- Task instructions -
Each line that includes "computer" must be copied from the records.

Stored items:
____________________
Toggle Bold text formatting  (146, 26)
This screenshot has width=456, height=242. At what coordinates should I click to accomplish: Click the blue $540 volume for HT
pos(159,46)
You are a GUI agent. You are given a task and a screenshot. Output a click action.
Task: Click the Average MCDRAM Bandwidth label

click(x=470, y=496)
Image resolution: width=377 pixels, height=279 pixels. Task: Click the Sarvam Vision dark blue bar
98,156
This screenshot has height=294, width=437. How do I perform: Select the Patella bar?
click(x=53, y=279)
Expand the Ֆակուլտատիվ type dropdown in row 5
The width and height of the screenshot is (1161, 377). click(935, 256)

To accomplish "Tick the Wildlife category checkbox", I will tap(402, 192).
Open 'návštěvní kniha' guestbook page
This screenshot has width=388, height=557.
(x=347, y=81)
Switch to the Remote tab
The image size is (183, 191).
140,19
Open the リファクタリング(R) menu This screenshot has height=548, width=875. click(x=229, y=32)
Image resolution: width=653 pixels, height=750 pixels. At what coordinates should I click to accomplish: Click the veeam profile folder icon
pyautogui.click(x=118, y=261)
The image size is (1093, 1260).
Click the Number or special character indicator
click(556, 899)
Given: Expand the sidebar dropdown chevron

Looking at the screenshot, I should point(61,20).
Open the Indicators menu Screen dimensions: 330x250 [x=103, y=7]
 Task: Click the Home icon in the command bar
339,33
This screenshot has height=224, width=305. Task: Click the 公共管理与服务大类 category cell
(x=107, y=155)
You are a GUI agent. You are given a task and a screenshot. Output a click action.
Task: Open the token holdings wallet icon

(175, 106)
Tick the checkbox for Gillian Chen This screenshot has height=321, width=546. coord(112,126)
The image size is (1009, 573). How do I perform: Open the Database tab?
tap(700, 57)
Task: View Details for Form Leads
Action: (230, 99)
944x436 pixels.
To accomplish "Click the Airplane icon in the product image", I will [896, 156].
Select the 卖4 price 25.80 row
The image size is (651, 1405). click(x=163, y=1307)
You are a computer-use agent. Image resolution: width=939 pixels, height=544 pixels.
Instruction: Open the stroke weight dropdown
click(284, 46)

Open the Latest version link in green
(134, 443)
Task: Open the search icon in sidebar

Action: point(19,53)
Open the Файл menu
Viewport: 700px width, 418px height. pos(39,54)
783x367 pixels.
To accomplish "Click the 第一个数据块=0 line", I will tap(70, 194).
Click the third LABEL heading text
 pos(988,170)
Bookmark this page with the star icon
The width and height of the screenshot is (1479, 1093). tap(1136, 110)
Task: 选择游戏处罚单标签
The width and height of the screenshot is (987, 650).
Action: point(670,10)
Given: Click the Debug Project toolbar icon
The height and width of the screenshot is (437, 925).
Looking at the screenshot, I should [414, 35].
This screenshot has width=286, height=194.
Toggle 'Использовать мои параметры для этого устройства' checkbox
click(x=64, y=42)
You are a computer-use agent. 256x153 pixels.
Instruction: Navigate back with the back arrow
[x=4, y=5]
____________________
- Solved problem -
You are a computer-use agent. Image resolution: width=939 pixels, height=544 pixels.
You are a computer-use agent. 256x153 pixels.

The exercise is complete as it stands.